Session 1740: Material Narratives of Late Antiquity, III: Epigraphy and Antiquarians

Thursday 4 July 2019, 14.15-15.45

Sponsor:DFG Center for Advanced Studies 'Migration & Mobility in Late Antiquity & the Early Middle Ages', Eberhard-Karls-Universität Tübingen
Organisers:James Michael Harland, Department of Arts, Design & Social Sciences, Northumbria University
Andrew Welton, University Writing Program, University of Florida
Moderator/Chair:Andrew Welton, University Writing Program, University of Florida
Paper 1740-aEvidence for the Beliefs of Late Antique Arabia: Evolving Cults and Literary Forgeries
(Language: English)
Valentina A. Grasso, St Edmund's College, University of Cambridge
Index terms: Archaeology - General, Epigraphy, Islamic and Arabic Studies, Religious Life
Paper 1740-bOverhearing Gaul's Inscribed Conversations: Complicating the Late Antique Funerary Inscriptions of Southern and Eastern Gaul, 3rd-7th Centuries
(Language: English)
Becca Grose, Departement Geschiedenis en Kunstgeschiedenis, Universiteit Utrecht
Index terms: Archaeology - General, Demography, Epigraphy, Gender Studies
Paper 1740-cThe Hypogée des Dunes, Poitiers: Faith and Science in 19th-Century France
(Language: English)
Bonnie Effros, Department of History, University of Liverpool
Index terms: Archaeology - General, Epigraphy, Historiography - Modern Scholarship
Abstract

These papers focus on the new light that epigraphy can shed on the late antique world.
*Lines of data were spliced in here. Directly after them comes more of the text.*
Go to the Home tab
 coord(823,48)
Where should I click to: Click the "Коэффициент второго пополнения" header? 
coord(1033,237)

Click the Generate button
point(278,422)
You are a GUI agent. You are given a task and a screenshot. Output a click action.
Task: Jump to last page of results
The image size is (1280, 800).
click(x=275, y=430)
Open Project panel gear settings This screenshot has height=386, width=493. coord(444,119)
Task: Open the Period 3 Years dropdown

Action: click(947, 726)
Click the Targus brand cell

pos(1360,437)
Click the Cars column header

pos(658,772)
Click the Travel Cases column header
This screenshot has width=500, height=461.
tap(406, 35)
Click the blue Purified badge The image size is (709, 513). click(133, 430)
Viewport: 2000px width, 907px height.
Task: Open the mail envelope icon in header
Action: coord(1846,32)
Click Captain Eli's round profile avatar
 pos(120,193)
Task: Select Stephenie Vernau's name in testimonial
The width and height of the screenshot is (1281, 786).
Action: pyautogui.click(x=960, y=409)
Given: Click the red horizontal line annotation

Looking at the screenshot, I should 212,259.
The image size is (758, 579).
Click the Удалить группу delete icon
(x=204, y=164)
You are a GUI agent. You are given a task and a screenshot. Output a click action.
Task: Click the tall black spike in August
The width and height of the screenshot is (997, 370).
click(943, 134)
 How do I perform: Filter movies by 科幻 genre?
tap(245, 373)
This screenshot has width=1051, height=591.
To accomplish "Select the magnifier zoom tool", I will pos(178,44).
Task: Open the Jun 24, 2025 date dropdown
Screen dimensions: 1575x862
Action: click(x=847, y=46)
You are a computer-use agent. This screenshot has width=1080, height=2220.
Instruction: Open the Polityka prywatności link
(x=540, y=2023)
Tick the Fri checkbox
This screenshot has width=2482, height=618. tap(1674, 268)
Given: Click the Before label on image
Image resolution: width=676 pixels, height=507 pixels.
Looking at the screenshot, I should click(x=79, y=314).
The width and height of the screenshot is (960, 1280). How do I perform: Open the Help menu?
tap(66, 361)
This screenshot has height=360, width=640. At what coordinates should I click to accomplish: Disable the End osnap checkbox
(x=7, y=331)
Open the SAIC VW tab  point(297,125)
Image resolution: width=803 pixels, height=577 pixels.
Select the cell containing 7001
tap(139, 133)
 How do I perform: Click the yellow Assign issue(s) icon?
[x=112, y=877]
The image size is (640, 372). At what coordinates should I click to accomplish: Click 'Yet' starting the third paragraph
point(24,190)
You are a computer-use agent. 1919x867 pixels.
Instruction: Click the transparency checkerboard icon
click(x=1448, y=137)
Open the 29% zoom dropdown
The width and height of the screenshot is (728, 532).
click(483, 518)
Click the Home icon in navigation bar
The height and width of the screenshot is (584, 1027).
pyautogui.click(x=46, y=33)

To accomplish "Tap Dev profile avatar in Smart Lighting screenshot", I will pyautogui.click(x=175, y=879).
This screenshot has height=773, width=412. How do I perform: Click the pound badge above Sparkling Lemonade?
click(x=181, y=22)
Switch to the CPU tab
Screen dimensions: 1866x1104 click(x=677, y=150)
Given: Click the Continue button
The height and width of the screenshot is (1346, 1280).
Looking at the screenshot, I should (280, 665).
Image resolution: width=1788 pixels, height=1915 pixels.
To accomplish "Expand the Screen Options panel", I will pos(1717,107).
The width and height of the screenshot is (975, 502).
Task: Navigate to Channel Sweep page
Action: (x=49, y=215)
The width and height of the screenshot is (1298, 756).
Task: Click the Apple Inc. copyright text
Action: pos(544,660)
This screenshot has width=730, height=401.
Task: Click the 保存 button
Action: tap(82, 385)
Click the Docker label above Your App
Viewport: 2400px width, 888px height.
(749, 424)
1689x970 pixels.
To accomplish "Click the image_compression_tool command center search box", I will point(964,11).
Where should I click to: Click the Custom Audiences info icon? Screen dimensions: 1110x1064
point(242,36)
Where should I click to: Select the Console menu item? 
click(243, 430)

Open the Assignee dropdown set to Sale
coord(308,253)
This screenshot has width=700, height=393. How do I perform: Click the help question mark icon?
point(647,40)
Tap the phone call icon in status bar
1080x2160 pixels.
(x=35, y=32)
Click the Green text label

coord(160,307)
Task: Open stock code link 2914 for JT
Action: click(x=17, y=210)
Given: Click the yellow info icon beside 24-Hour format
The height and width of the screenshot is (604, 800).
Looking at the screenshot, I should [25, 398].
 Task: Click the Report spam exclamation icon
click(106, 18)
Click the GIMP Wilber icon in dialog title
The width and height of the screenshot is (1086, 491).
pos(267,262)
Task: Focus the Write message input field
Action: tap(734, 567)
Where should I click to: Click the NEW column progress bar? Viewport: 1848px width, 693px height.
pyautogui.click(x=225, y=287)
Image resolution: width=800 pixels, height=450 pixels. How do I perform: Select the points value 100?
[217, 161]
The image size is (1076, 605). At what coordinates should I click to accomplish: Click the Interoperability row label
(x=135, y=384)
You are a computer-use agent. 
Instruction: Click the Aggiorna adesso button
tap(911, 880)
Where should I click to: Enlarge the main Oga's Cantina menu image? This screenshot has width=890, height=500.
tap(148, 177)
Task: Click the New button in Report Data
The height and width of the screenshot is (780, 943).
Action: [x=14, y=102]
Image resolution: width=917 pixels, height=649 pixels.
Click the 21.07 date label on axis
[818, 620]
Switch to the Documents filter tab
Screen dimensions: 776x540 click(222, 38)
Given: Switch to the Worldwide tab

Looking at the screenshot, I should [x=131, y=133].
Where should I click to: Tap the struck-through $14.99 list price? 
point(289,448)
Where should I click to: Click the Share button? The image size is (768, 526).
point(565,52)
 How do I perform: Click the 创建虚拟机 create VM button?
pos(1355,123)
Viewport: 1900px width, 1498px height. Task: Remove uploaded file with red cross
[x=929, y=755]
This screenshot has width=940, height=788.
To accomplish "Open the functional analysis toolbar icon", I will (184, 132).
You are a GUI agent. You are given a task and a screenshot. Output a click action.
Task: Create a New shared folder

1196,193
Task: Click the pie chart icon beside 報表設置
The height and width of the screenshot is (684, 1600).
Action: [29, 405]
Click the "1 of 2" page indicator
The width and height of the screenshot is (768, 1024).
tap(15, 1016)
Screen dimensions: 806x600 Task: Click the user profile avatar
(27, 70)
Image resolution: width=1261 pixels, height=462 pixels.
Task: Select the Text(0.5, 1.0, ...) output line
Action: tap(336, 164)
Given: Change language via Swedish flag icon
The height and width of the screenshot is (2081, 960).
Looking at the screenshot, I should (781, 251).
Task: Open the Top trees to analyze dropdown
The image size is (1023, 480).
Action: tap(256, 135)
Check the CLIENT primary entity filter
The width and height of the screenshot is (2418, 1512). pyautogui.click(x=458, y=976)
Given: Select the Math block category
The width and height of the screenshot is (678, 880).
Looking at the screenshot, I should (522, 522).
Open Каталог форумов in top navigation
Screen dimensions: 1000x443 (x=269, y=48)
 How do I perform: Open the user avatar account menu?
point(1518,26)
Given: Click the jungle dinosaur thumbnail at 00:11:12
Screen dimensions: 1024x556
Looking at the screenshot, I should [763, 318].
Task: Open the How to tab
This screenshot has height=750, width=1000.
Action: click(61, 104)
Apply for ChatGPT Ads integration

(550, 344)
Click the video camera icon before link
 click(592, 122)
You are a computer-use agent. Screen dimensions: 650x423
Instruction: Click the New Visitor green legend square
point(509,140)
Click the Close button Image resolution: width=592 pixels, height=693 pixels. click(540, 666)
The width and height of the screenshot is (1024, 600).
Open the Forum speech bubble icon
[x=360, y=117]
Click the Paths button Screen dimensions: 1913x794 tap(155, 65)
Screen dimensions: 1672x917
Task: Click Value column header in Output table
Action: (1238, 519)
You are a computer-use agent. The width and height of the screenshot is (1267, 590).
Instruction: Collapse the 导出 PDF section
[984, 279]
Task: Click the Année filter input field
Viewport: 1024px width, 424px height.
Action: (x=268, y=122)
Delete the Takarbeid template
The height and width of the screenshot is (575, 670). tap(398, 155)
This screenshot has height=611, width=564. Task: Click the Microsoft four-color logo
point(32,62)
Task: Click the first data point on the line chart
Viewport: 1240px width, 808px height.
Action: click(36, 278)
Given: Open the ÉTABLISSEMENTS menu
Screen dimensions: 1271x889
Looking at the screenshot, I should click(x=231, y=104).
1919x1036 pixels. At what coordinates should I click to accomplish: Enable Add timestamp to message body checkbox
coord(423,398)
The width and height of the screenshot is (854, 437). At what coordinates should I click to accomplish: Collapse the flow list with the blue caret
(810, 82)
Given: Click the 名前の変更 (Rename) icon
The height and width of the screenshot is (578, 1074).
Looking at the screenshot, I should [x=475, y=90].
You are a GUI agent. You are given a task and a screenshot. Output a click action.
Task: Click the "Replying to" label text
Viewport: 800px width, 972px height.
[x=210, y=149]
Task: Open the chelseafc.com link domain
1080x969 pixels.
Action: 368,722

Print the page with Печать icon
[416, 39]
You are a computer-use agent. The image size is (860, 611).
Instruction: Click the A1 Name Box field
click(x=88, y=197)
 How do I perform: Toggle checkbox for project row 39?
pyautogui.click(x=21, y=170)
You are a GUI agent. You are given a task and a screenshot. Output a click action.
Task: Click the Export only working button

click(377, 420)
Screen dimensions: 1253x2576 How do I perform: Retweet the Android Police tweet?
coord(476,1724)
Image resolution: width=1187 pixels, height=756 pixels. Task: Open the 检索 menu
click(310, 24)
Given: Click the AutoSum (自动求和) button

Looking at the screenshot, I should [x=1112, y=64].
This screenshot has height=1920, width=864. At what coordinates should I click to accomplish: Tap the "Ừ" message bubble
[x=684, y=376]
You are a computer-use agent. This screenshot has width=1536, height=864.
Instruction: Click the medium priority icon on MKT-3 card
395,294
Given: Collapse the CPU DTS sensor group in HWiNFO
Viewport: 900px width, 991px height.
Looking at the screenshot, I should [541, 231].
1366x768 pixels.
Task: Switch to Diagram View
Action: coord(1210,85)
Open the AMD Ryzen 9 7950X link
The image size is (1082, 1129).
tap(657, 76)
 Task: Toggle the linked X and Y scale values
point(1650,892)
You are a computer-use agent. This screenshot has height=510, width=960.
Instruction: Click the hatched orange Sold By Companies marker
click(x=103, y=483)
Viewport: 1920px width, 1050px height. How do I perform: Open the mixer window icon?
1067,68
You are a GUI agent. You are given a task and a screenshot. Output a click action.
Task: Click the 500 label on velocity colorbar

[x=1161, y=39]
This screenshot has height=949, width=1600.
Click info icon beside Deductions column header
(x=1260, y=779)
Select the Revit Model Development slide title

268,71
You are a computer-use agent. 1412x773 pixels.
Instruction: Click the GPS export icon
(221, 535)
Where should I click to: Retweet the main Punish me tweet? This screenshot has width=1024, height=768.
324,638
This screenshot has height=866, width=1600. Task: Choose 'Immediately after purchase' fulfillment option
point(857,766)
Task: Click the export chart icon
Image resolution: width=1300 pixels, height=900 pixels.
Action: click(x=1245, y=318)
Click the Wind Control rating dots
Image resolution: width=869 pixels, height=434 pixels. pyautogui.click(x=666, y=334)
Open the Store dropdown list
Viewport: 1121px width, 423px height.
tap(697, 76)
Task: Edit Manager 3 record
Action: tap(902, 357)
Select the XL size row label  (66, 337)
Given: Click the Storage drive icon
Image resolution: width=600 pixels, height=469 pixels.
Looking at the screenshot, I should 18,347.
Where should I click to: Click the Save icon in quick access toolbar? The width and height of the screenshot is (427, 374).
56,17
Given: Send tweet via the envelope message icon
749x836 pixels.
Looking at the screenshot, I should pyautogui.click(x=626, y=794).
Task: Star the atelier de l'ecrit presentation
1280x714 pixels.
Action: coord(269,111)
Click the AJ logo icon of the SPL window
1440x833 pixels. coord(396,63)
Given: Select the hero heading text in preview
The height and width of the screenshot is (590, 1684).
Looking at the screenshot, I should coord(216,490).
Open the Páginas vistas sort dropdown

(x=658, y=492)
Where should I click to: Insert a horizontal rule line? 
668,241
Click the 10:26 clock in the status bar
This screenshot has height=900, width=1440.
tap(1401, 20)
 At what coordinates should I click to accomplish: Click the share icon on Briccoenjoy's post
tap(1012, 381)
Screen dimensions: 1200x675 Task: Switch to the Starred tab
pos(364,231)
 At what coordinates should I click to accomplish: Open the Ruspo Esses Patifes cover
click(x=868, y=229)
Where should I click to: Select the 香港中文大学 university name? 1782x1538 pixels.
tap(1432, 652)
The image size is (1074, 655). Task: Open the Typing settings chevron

Effros offers an intellectual history which reveals the drastic ramifications that 19th-century critical approaches to epigraphic and monumental study have had for our understanding of Gallic martyrs' cults. Grose extends this critical reflexivity to the present day, by considering the discursive relationship of Gallic epigraphic evidence within a broader, intersectional social field and the implications that these might have for modern positivist approaches whose origins ultimately lie in the intellectual disputes described by Effros. Grasso uses epigraphic evidence to reassess prevailing cultural narratives for pre-Islamic Arabia.